Exercise requirements: Before printing, remove every picture; then print the lines below exactly, from the first line through the line containing "The height and width of the screenshot is (264, 469).".

(Collected data entries)
•••

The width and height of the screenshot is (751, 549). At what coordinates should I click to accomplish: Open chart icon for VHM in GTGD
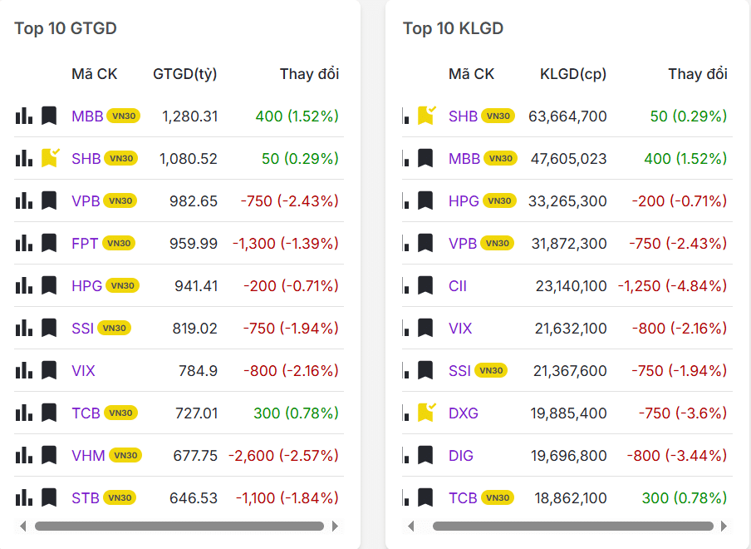[x=24, y=455]
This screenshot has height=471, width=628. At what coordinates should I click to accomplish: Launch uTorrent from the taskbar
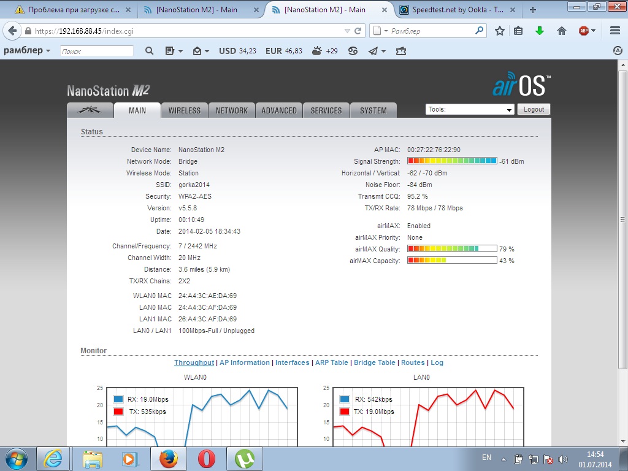pyautogui.click(x=245, y=458)
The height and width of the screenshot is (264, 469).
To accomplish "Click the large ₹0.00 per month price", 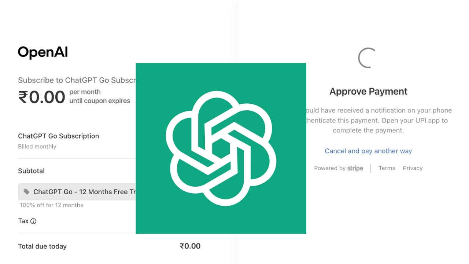I will click(42, 97).
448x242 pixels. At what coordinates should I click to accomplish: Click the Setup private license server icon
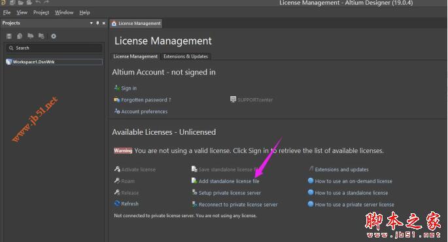pyautogui.click(x=194, y=192)
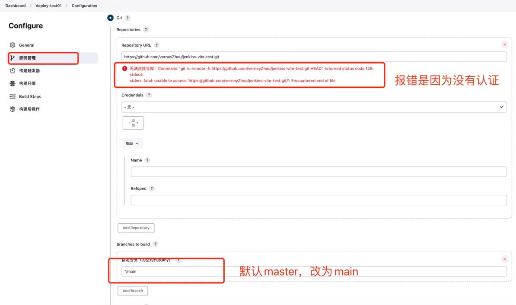The height and width of the screenshot is (305, 516).
Task: Click the 构建环境 globe icon
Action: 13,83
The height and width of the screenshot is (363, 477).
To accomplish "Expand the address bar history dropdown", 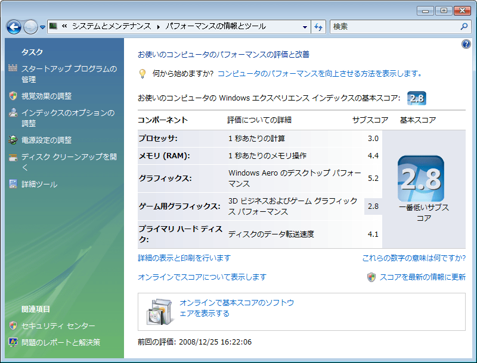I will (x=305, y=27).
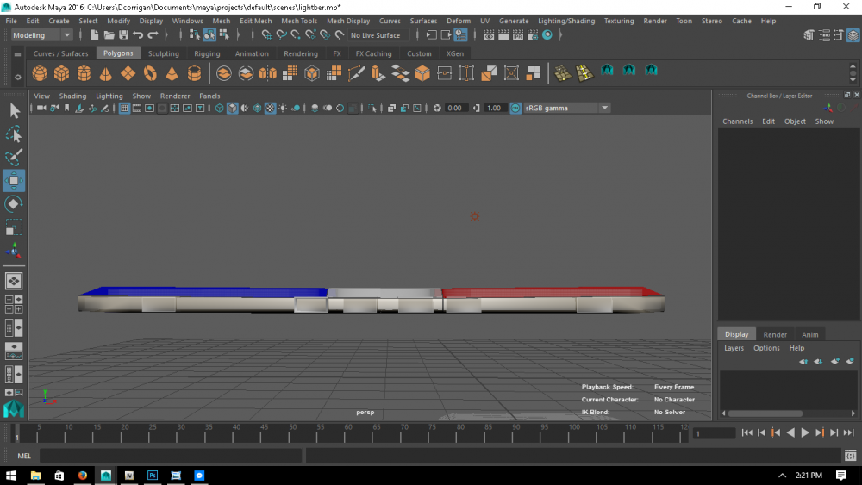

•••

Response box:
The width and height of the screenshot is (751, 549). At what coordinates should I click to accomplish: Open chart icon for VHM in GTGD
[x=24, y=455]
This screenshot has height=471, width=628. At what coordinates should I click to accomplish: Launch uTorrent from the taskbar
pyautogui.click(x=245, y=458)
The height and width of the screenshot is (264, 469).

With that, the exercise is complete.